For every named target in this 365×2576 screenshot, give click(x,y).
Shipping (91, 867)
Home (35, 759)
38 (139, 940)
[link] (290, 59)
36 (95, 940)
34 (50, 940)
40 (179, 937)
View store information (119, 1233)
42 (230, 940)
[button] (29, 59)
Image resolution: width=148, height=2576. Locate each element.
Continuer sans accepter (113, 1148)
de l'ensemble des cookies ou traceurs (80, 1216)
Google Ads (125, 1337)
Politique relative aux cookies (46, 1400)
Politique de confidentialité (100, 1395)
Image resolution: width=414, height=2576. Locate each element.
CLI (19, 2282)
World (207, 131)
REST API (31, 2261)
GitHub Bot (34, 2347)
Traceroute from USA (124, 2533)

___

* **TASK PROMPT**
Take the entries and copy them out exactly.

* **COMPLETED EXERCISE**
For every named target in this 365×2576 screenshot, give click(x,y).
Shipping (91, 867)
Home (35, 759)
38 (139, 940)
[link] (290, 59)
36 (95, 940)
34 (50, 940)
40 (179, 937)
View store information (119, 1233)
42 (230, 940)
[button] (29, 59)
Image resolution: width=148, height=2576. Locate each element.
Continuer sans accepter (113, 1148)
de l'ensemble des cookies ou traceurs (80, 1216)
Google Ads (125, 1337)
Politique relative aux cookies (46, 1400)
Politique de confidentialité (100, 1395)
Image resolution: width=414, height=2576. Locate each element.
CLI (19, 2282)
World (207, 131)
REST API (31, 2261)
GitHub Bot (34, 2347)
Traceroute from USA (124, 2533)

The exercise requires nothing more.